** TEXT EXTRACT **

- - - -

Thanks Victor, could you help to merge the patch, I don't have access to merge it.
Comment 10 Nicolas Dufresne (ndufresne) 2018-07-23 01:44:46 UTC
vlc plays it cleanly, but spams this warning:

[h264 @ 0x7ffa88c30e00] sps_id 1 out of range
Comment 11 Nicolas Dufresne (ndufresne) 2018-07-23 01:53:35 UTC
Patch is not good. If you run with valgrind, you still see a lot of use after free before playback becomes being jittery.
Comment 12 Víctor Manuel Jáquez Leal 2018-07-25 19:30:09 UTC
I had some time to test this. A couple comments

1. With the patches from bug 796169 and the proposed patch here, the artifacts are lesser than before (the stream was impossible to see)

2. Perhaps I doing something wrong, but I don't perceive the jittery as stated in comment 11

3. Neither the "use after free" in valgrind (again, I might not doing it correctly)

4. Oddly playing this stream, with the patch, nothing is rendered using glimagesink, meanwhile using vaapisink or xvimagesink it is OK.

The problem with the stream is that, in certain point it announces two views, but they are not available, only one. Thus, imho, the patch looks correct but we need to ignore max_views changes when there aren't those views available, if this is possible.

- - - -

** RECORD LIST **
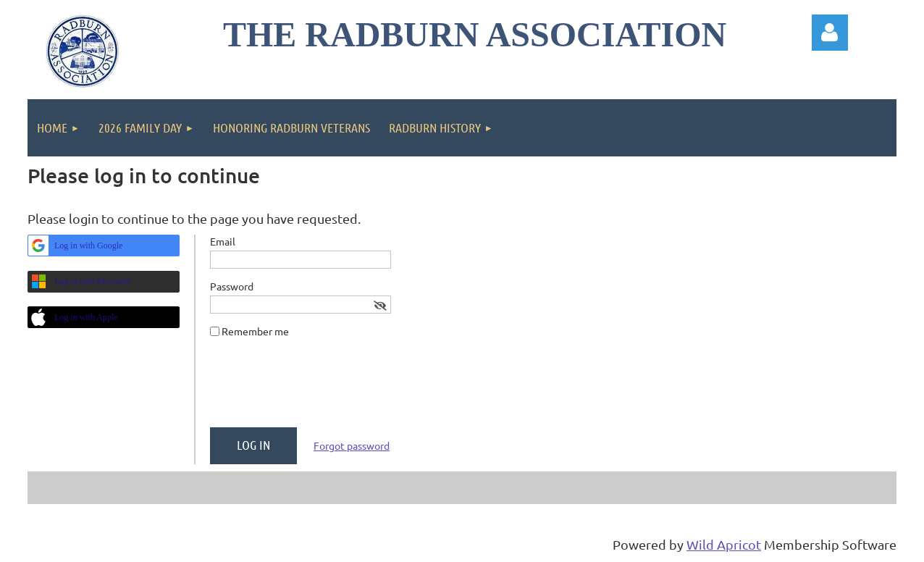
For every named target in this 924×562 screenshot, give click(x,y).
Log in (830, 33)
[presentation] (320, 388)
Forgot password (351, 445)
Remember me (255, 331)
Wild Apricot (723, 544)
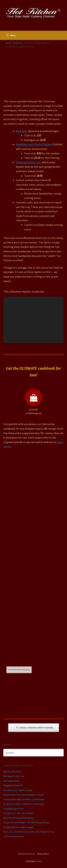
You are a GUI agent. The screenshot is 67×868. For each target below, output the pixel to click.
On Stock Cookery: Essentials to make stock (24, 804)
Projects (18, 43)
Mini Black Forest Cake (14, 776)
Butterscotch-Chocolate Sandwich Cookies (23, 795)
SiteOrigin (31, 861)
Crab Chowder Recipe (13, 836)
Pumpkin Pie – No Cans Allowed (18, 813)
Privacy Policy (43, 854)
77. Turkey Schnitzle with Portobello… (34, 727)
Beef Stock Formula (12, 772)
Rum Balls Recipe (11, 781)
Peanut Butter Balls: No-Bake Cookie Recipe (24, 799)
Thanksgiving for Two (13, 809)
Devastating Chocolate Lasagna (18, 827)
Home (8, 43)
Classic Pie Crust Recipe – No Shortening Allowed (26, 823)
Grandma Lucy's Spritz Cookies (34, 144)
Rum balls (22, 131)
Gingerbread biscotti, (29, 162)
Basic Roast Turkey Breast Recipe (18, 818)
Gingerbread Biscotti (13, 785)
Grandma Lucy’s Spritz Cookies (18, 790)
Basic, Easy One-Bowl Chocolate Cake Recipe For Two (29, 832)
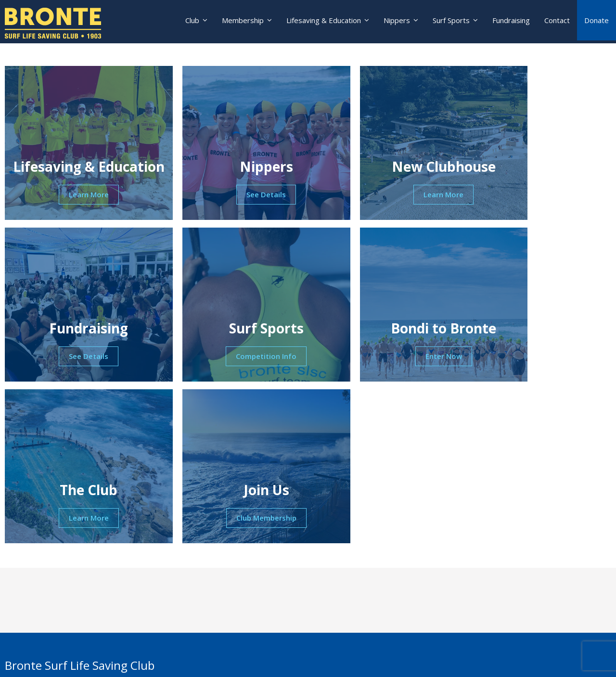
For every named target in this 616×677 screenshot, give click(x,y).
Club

- - - -

** WORK TO DO **
1. In the bug discussion, which video sink renders nothing when the stream plays with the patch?
2. Carry on the bug discussion past its last comment.

** ANSWERS GIVEN **
1. glimagesink

2.
Comment 13 Nicolas Dufresne (ndufresne) 2018-07-25 20:15:20 UTC
Created attachment 373166 [details]
Valgrind logs

I retested and the jittery issue is gone (different PC though). But valgrind still complains of read after free, so I just attached the logs.

On FFMPEG side, they have a single clean warning:

  libav :0:: sps_id 1 out of range

We don't have an equivalent warning, combined with valgrind logs, I assume we have no bound checking.
Comment 14 Nicolas Dufresne (ndufresne) 2018-07-25 20:16:56 UTC
(The glimagesink issue should be filed seperately, it seems some streams render in glimagesink, some don't, and on EGL it flicker to black a lot).
Comment 15 Nicolas Dufresne (ndufresne) 2018-07-25 21:07:16 UTC
Created attachment 373168 [details] [review]
h264decoder: Fail decoding slice with missing inter-view reference

Similarly to previous patch, we have no error concealment. As a side
effect, it's better to skip slices with missing references then passing
NULL pointers to the accelerator. Passing NULL pointer would lead to
major visual artifact, a behaviour that is likely undefined.
Comment 16 Nicolas Dufresne (ndufresne) 2018-07-25 21:11:55 UTC
This one just fixed the rendering issue, with small freeze moment, it's on top of the reset_context change. It's all still in pretty bad shape, but renders ok I guess. The main concern I have is this DPB use after free, and the decreasing timestamps.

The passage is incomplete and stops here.